And yet, of course, as Carl Bernstein and many another literary husband would also find out, Braudy discovered that to become a public figure cut both ways. To appear in his ex-wife’s book (or to appear in the public eye in any other way for that matter) was to be caught in a fiction beyond one’s control: “To ‘go public’ was to be entrapped by the gaze of others, to be reduced by their definitions, and to be forced into shapes unforeseen in the innocent aspirations of the golden world of fame.” If nothing is free, fame too has a price, and the sometimes exorbitant psychological and social price individuals have been willing to pay over the centuries for public attention or approval becomes one of the subjects of Braudy’s book.

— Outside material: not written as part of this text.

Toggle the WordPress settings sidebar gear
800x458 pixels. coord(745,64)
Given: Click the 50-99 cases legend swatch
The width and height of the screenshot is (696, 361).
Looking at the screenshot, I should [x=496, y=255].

His own personal experience of the decidedly mixed blessings of even minor renown informs every page of this stunning study of the history of fame and of the famous. Like a Robin Leach for intellectuals, Braudy takes the reader on a whirlwind tour of the life styles of the rich and famous through the centuries, exploring both how their fame was achieved and its consequences on their lives, racing through the centuries and leaping from continent to continent faster than you can say Concorde. In fact, “The Frenzy of Renown” might be read, with considerable pleasure, merely as a kind of high-brow People magazine for the history buff. There are “star” biographies galore here, and “up-close and personal” inside stories, from eras before the “star” was supposedly born. Braudy demonstrates that long before public relations firms began managing the careers of politicians and astronauts (or turning one into the other), figures like Alexander the Great and Julius Caesar, Benjamin Franklin and Napoleon, Walt Whitman and P. T. Barnum were busily engaged in manufacturing and disseminating fictions about themselves strictly for public consumption with all of the cleverness and avidity of the most dedicated PR man.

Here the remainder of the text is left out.